## Exercise instructions
Every line of the records below should be restated exactly.

▽

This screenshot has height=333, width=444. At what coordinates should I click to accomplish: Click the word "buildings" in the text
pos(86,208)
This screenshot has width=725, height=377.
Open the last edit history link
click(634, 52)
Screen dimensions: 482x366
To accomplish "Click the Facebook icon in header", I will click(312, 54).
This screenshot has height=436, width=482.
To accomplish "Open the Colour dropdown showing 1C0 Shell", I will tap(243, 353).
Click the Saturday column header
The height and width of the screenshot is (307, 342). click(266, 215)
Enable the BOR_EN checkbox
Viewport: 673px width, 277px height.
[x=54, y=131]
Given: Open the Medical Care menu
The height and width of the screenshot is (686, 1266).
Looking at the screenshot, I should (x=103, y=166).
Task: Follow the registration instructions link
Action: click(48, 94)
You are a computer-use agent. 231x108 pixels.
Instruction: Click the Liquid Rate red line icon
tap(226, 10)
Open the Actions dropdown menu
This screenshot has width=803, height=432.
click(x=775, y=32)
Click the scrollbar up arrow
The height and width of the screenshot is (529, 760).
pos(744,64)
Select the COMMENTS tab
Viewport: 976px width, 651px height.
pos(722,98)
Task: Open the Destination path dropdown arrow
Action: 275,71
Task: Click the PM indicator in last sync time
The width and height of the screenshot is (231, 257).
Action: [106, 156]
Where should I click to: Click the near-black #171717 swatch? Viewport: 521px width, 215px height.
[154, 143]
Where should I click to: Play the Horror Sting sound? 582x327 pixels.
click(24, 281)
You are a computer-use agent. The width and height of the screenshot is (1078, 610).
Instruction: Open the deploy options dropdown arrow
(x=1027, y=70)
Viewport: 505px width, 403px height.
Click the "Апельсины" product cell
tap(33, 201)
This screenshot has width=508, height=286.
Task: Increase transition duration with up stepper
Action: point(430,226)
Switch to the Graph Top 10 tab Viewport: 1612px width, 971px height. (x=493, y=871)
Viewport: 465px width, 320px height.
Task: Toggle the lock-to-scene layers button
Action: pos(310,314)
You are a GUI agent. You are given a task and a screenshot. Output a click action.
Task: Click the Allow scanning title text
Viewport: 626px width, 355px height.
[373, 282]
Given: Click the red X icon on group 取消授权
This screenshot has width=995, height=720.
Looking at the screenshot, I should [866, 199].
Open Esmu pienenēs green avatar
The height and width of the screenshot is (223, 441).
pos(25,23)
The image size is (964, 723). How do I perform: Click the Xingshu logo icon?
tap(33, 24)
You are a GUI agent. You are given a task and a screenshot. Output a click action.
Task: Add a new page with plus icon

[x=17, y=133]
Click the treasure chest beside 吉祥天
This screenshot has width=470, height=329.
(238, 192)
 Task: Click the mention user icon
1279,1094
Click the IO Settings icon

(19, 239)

△

## Solution to the problem
This screenshot has height=333, width=444. At what coordinates should I click to accomplish: Click the word "buildings" in the text
pos(86,208)
This screenshot has width=725, height=377.
Open the last edit history link
click(634, 52)
Screen dimensions: 482x366
To accomplish "Click the Facebook icon in header", I will click(312, 54).
This screenshot has height=436, width=482.
To accomplish "Open the Colour dropdown showing 1C0 Shell", I will tap(243, 353).
Click the Saturday column header
The height and width of the screenshot is (307, 342). click(266, 215)
Enable the BOR_EN checkbox
Viewport: 673px width, 277px height.
[x=54, y=131]
Given: Open the Medical Care menu
The height and width of the screenshot is (686, 1266).
Looking at the screenshot, I should (x=103, y=166).
Task: Follow the registration instructions link
Action: click(48, 94)
You are a computer-use agent. 231x108 pixels.
Instruction: Click the Liquid Rate red line icon
tap(226, 10)
Open the Actions dropdown menu
This screenshot has width=803, height=432.
click(x=775, y=32)
Click the scrollbar up arrow
The height and width of the screenshot is (529, 760).
pos(744,64)
Select the COMMENTS tab
Viewport: 976px width, 651px height.
pos(722,98)
Task: Open the Destination path dropdown arrow
Action: 275,71
Task: Click the PM indicator in last sync time
The width and height of the screenshot is (231, 257).
Action: [106, 156]
Where should I click to: Click the near-black #171717 swatch? Viewport: 521px width, 215px height.
[154, 143]
Where should I click to: Play the Horror Sting sound? 582x327 pixels.
click(24, 281)
You are a computer-use agent. The width and height of the screenshot is (1078, 610).
Instruction: Open the deploy options dropdown arrow
(x=1027, y=70)
Viewport: 505px width, 403px height.
Click the "Апельсины" product cell
tap(33, 201)
This screenshot has width=508, height=286.
Task: Increase transition duration with up stepper
Action: point(430,226)
Switch to the Graph Top 10 tab Viewport: 1612px width, 971px height. (x=493, y=871)
Viewport: 465px width, 320px height.
Task: Toggle the lock-to-scene layers button
Action: pos(310,314)
You are a GUI agent. You are given a task and a screenshot. Output a click action.
Task: Click the Allow scanning title text
Viewport: 626px width, 355px height.
[373, 282]
Given: Click the red X icon on group 取消授权
This screenshot has width=995, height=720.
Looking at the screenshot, I should [866, 199].
Open Esmu pienenēs green avatar
The height and width of the screenshot is (223, 441).
pos(25,23)
The image size is (964, 723). How do I perform: Click the Xingshu logo icon?
tap(33, 24)
You are a GUI agent. You are given a task and a screenshot. Output a click action.
Task: Add a new page with plus icon

[x=17, y=133]
Click the treasure chest beside 吉祥天
This screenshot has width=470, height=329.
(238, 192)
 Task: Click the mention user icon
1279,1094
Click the IO Settings icon

(19, 239)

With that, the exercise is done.